> **What this task involves**:
Rewrite every line of the material as a JSON list of strings, one string per line, omitting blank lines.

**** Data records

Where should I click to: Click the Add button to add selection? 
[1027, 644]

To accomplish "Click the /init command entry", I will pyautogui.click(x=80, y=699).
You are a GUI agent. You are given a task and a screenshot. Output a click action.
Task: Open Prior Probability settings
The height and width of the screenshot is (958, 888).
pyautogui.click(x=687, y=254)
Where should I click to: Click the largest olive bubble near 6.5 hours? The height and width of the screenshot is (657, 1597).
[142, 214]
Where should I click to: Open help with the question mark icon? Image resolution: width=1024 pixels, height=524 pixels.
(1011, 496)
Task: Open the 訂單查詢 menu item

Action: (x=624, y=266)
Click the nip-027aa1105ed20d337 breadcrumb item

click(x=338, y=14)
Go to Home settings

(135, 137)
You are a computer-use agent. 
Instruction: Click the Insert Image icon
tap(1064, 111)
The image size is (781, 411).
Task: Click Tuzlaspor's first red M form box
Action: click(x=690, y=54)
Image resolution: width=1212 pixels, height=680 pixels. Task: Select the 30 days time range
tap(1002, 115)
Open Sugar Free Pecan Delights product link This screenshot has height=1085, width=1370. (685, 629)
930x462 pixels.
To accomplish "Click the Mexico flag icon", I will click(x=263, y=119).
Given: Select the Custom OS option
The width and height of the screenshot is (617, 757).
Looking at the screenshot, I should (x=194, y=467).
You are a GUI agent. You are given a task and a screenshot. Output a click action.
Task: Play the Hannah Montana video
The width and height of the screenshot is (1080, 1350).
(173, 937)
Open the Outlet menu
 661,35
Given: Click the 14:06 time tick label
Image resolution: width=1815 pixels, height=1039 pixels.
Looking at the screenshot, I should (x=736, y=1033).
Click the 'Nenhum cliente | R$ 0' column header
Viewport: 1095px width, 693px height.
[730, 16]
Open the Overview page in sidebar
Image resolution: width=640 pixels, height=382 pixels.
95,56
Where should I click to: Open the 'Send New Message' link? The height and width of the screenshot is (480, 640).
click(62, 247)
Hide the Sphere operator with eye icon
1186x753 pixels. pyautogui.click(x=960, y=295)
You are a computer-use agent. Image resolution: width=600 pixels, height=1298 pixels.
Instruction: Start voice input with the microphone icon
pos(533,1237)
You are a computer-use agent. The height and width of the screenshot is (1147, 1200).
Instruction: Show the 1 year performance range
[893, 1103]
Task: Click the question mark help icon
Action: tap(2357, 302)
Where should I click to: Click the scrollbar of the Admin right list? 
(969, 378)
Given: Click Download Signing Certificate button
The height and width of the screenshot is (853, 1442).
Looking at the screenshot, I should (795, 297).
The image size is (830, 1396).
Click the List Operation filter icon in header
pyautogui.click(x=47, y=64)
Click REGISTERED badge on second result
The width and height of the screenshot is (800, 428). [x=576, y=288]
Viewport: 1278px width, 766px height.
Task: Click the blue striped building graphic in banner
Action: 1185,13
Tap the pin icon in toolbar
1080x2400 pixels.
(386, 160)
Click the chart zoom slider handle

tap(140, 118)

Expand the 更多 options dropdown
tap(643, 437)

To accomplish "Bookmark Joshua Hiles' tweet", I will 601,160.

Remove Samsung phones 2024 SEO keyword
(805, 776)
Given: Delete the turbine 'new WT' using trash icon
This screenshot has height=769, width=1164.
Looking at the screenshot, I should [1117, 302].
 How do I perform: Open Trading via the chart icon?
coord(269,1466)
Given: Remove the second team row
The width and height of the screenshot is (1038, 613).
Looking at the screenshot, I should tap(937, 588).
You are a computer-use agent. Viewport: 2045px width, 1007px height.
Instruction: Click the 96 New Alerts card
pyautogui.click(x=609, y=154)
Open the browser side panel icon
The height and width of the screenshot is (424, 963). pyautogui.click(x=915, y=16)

********

> **Answer to this problem**:
[
  "Where should I click to: Click the Add button to add selection? ",
  "[1027, 644]",
  "To accomplish \"Click the /init command entry\", I will pyautogui.click(x=80, y=699).",
  "You are a GUI agent. You are given a task and a screenshot. Output a click action.",
  "Task: Open Prior Probability settings",
  "The height and width of the screenshot is (958, 888).",
  "pyautogui.click(x=687, y=254)",
  "Where should I click to: Click the largest olive bubble near 6.5 hours? The height and width of the screenshot is (657, 1597).",
  "[142, 214]",
  "Where should I click to: Open help with the question mark icon? Image resolution: width=1024 pixels, height=524 pixels.",
  "(1011, 496)",
  "Task: Open the 訂單查詢 menu item",
  "Action: (x=624, y=266)",
  "Click the nip-027aa1105ed20d337 breadcrumb item",
  "click(x=338, y=14)",
  "Go to Home settings",
  "(135, 137)",
  "You are a computer-use agent. ",
  "Instruction: Click the Insert Image icon",
  "tap(1064, 111)",
  "The image size is (781, 411).",
  "Task: Click Tuzlaspor's first red M form box",
  "Action: click(x=690, y=54)",
  "Image resolution: width=1212 pixels, height=680 pixels. Task: Select the 30 days time range",
  "tap(1002, 115)",
  "Open Sugar Free Pecan Delights product link This screenshot has height=1085, width=1370. (685, 629)",
  "930x462 pixels.",
  "To accomplish \"Click the Mexico flag icon\", I will click(x=263, y=119).",
  "Given: Select the Custom OS option",
  "The width and height of the screenshot is (617, 757).",
  "Looking at the screenshot, I should (x=194, y=467).",
  "You are a GUI agent. You are given a task and a screenshot. Output a click action.",
  "Task: Play the Hannah Montana video",
  "The width and height of the screenshot is (1080, 1350).",
  "(173, 937)",
  "Open the Outlet menu",
  " 661,35",
  "Given: Click the 14:06 time tick label",
  "Image resolution: width=1815 pixels, height=1039 pixels.",
  "Looking at the screenshot, I should (x=736, y=1033).",
  "Click the 'Nenhum cliente | R$ 0' column header",
  "Viewport: 1095px width, 693px height.",
  "[730, 16]",
  "Open the Overview page in sidebar",
  "Image resolution: width=640 pixels, height=382 pixels.",
  "95,56",
  "Where should I click to: Open the 'Send New Message' link? The height and width of the screenshot is (480, 640).",
  "click(62, 247)",
  "Hide the Sphere operator with eye icon",
  "1186x753 pixels. pyautogui.click(x=960, y=295)",
  "You are a computer-use agent. Image resolution: width=600 pixels, height=1298 pixels.",
  "Instruction: Start voice input with the microphone icon",
  "pos(533,1237)",
  "You are a computer-use agent. The height and width of the screenshot is (1147, 1200).",
  "Instruction: Show the 1 year performance range",
  "[893, 1103]",
  "Task: Click the question mark help icon",
  "Action: tap(2357, 302)",
  "Where should I click to: Click the scrollbar of the Admin right list? ",
  "(969, 378)",
  "Given: Click Download Signing Certificate button",
  "The height and width of the screenshot is (853, 1442).",
  "Looking at the screenshot, I should (795, 297).",
  "The image size is (830, 1396).",
  "Click the List Operation filter icon in header",
  "pyautogui.click(x=47, y=64)",
  "Click REGISTERED badge on second result",
  "The width and height of the screenshot is (800, 428). [x=576, y=288]",
  "Viewport: 1278px width, 766px height.",
  "Task: Click the blue striped building graphic in banner",
  "Action: 1185,13",
  "Tap the pin icon in toolbar",
  "1080x2400 pixels.",
  "(386, 160)",
  "Click the chart zoom slider handle",
  "tap(140, 118)",
  "Expand the 更多 options dropdown",
  "tap(643, 437)",
  "To accomplish \"Bookmark Joshua Hiles' tweet\", I will 601,160.",
  "Remove Samsung phones 2024 SEO keyword",
  "(805, 776)",
  "Given: Delete the turbine 'new WT' using trash icon",
  "This screenshot has height=769, width=1164.",
  "Looking at the screenshot, I should [1117, 302].",
  " How do I perform: Open Trading via the chart icon?",
  "coord(269,1466)",
  "Given: Remove the second team row",
  "The width and height of the screenshot is (1038, 613).",
  "Looking at the screenshot, I should tap(937, 588).",
  "You are a computer-use agent. Viewport: 2045px width, 1007px height.",
  "Instruction: Click the 96 New Alerts card",
  "pyautogui.click(x=609, y=154)",
  "Open the browser side panel icon",
  "The height and width of the screenshot is (424, 963). pyautogui.click(x=915, y=16)"
]